**Source records:**
§ §
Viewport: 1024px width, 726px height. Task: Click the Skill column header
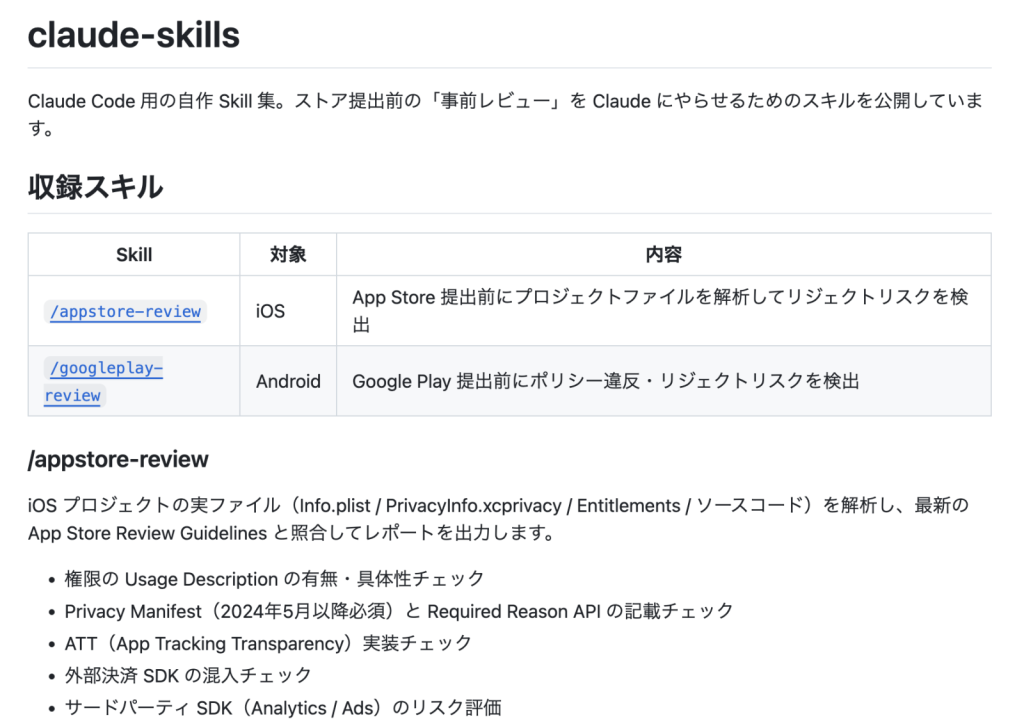tap(134, 255)
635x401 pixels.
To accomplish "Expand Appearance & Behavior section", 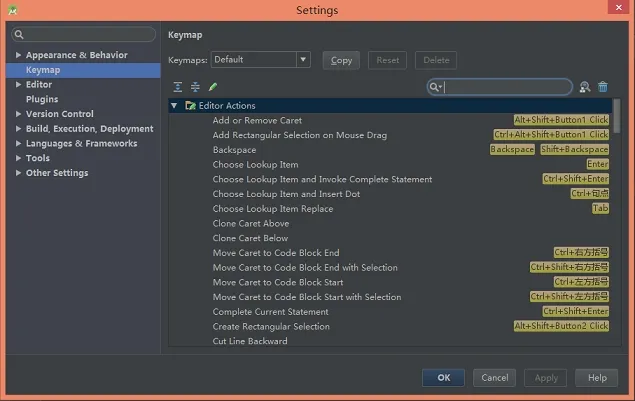I will pos(18,55).
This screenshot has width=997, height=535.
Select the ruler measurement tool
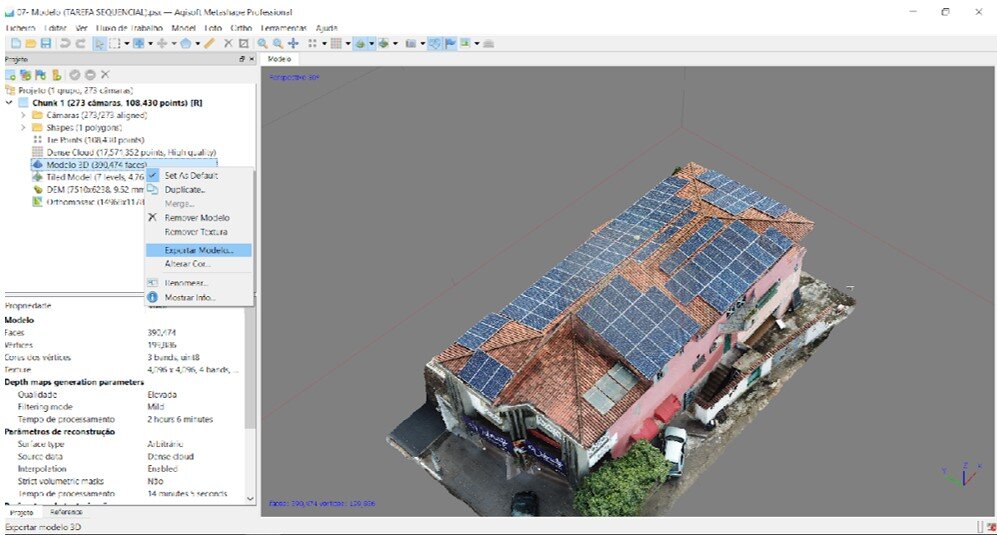tap(210, 44)
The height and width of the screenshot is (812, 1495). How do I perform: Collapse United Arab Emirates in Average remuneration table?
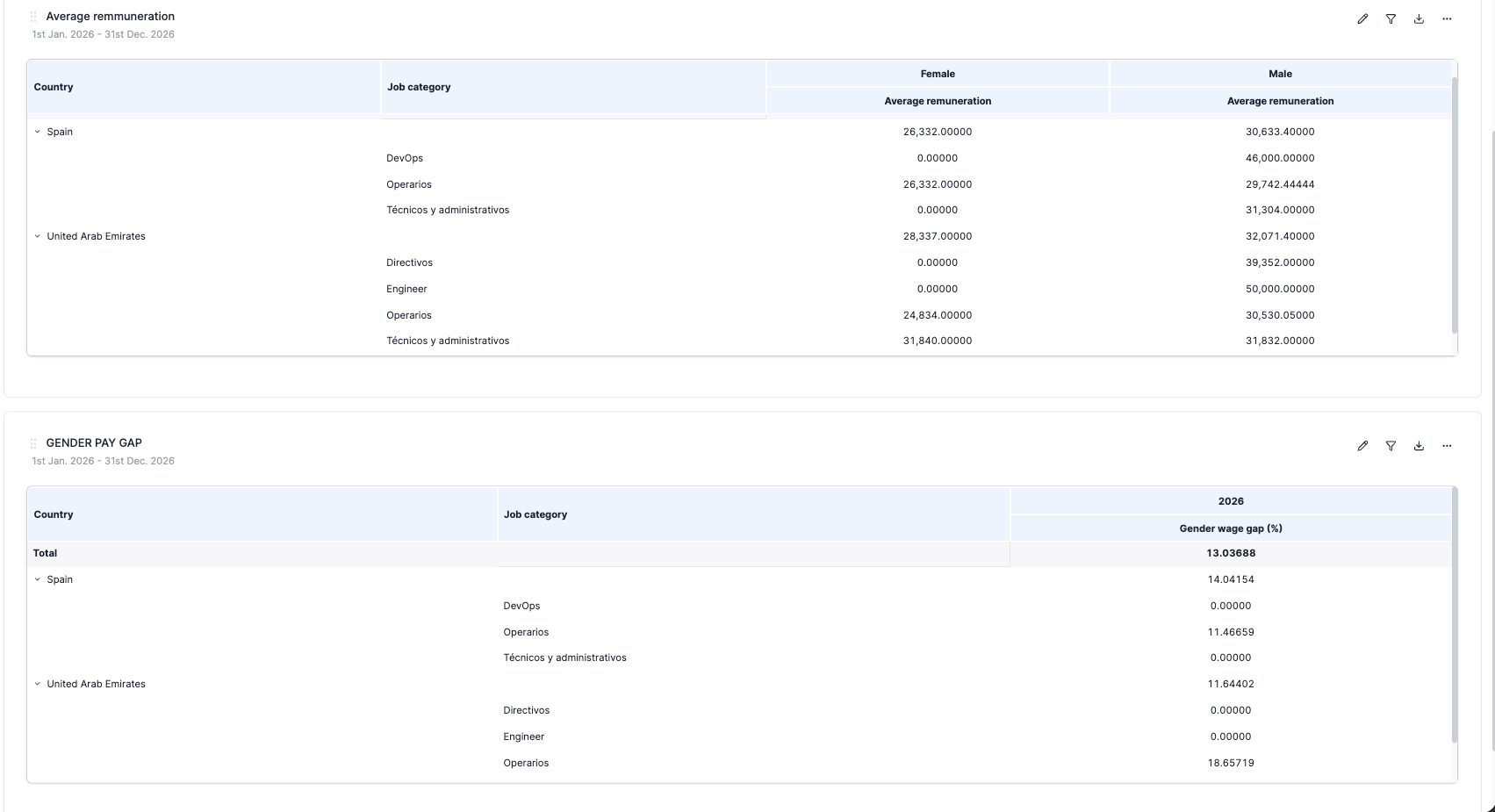coord(38,236)
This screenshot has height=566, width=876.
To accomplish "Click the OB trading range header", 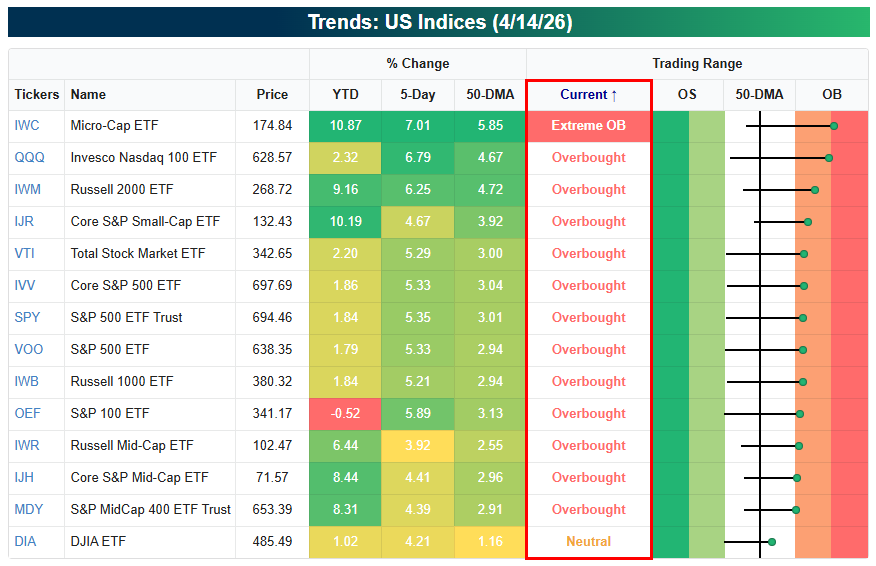I will [x=831, y=94].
§ §
Scan the data above; copy every line where "This" appears.

This screenshot has width=997, height=535.
This screenshot has height=566, width=876.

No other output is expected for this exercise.